■ ABOUT THIS EXERCISE: Output all of the records exactly as written.

■ DATASET CONTENT:
---
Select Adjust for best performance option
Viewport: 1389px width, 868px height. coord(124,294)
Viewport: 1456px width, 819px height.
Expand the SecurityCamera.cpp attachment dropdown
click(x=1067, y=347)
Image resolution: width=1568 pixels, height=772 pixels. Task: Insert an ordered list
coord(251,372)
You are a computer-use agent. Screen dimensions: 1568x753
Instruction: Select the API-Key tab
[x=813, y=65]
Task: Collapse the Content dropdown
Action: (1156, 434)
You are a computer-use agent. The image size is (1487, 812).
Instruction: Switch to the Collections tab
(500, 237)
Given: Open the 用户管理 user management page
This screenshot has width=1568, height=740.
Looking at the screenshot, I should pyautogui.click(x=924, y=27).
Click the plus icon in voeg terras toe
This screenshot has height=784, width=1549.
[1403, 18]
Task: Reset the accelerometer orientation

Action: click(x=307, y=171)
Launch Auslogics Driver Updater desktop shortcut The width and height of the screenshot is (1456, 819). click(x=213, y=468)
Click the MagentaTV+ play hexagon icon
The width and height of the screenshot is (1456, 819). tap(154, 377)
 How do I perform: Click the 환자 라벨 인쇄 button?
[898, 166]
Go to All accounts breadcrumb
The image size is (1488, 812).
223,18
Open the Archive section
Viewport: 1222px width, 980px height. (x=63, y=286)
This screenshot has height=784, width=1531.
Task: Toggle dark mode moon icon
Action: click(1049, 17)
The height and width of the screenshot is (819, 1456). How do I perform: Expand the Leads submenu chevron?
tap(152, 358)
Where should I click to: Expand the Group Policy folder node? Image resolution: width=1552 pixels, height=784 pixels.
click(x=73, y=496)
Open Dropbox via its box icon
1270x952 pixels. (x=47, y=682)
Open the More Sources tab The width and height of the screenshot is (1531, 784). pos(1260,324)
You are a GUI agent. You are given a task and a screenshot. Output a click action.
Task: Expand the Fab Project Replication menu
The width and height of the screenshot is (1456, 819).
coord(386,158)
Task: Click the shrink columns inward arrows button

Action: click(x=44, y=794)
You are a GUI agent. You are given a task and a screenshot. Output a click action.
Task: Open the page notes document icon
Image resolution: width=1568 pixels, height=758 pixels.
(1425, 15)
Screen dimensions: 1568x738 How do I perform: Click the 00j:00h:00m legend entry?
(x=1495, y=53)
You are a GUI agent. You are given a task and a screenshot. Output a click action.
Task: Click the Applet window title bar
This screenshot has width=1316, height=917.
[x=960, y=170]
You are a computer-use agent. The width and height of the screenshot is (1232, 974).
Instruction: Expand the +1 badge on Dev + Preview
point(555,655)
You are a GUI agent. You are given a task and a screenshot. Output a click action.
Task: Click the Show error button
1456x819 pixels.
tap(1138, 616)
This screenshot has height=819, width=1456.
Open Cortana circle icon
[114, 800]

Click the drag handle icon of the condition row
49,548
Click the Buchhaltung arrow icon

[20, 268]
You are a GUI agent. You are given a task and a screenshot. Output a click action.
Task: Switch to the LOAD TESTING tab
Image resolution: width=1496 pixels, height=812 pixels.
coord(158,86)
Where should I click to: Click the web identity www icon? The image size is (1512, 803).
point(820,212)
---
■ RESPONSE AREA:
Select Adjust for best performance option
Viewport: 1389px width, 868px height. coord(124,294)
Viewport: 1456px width, 819px height.
Expand the SecurityCamera.cpp attachment dropdown
click(x=1067, y=347)
Image resolution: width=1568 pixels, height=772 pixels. Task: Insert an ordered list
coord(251,372)
You are a computer-use agent. Screen dimensions: 1568x753
Instruction: Select the API-Key tab
[x=813, y=65]
Task: Collapse the Content dropdown
Action: (1156, 434)
You are a computer-use agent. The image size is (1487, 812).
Instruction: Switch to the Collections tab
(500, 237)
Given: Open the 用户管理 user management page
This screenshot has width=1568, height=740.
Looking at the screenshot, I should pyautogui.click(x=924, y=27).
Click the plus icon in voeg terras toe
This screenshot has height=784, width=1549.
[1403, 18]
Task: Reset the accelerometer orientation

Action: click(x=307, y=171)
Launch Auslogics Driver Updater desktop shortcut The width and height of the screenshot is (1456, 819). click(x=213, y=468)
Click the MagentaTV+ play hexagon icon
The width and height of the screenshot is (1456, 819). tap(154, 377)
 How do I perform: Click the 환자 라벨 인쇄 button?
[898, 166]
Go to All accounts breadcrumb
The image size is (1488, 812).
223,18
Open the Archive section
Viewport: 1222px width, 980px height. (x=63, y=286)
This screenshot has height=784, width=1531.
Task: Toggle dark mode moon icon
Action: click(1049, 17)
The height and width of the screenshot is (819, 1456). How do I perform: Expand the Leads submenu chevron?
tap(152, 358)
Where should I click to: Expand the Group Policy folder node? Image resolution: width=1552 pixels, height=784 pixels.
click(x=73, y=496)
Open Dropbox via its box icon
1270x952 pixels. (x=47, y=682)
Open the More Sources tab The width and height of the screenshot is (1531, 784). pos(1260,324)
You are a GUI agent. You are given a task and a screenshot. Output a click action.
Task: Expand the Fab Project Replication menu
The width and height of the screenshot is (1456, 819).
coord(386,158)
Task: Click the shrink columns inward arrows button

Action: click(x=44, y=794)
You are a GUI agent. You are given a task and a screenshot. Output a click action.
Task: Open the page notes document icon
Image resolution: width=1568 pixels, height=758 pixels.
(1425, 15)
Screen dimensions: 1568x738 How do I perform: Click the 00j:00h:00m legend entry?
(x=1495, y=53)
You are a GUI agent. You are given a task and a screenshot. Output a click action.
Task: Click the Applet window title bar
This screenshot has width=1316, height=917.
[x=960, y=170]
You are a computer-use agent. The width and height of the screenshot is (1232, 974).
Instruction: Expand the +1 badge on Dev + Preview
point(555,655)
You are a GUI agent. You are given a task and a screenshot. Output a click action.
Task: Click the Show error button
1456x819 pixels.
tap(1138, 616)
This screenshot has height=819, width=1456.
Open Cortana circle icon
[114, 800]

Click the drag handle icon of the condition row
49,548
Click the Buchhaltung arrow icon

[20, 268]
You are a GUI agent. You are given a task and a screenshot. Output a click action.
Task: Switch to the LOAD TESTING tab
Image resolution: width=1496 pixels, height=812 pixels.
coord(158,86)
Where should I click to: Click the web identity www icon? The image size is (1512, 803).
point(820,212)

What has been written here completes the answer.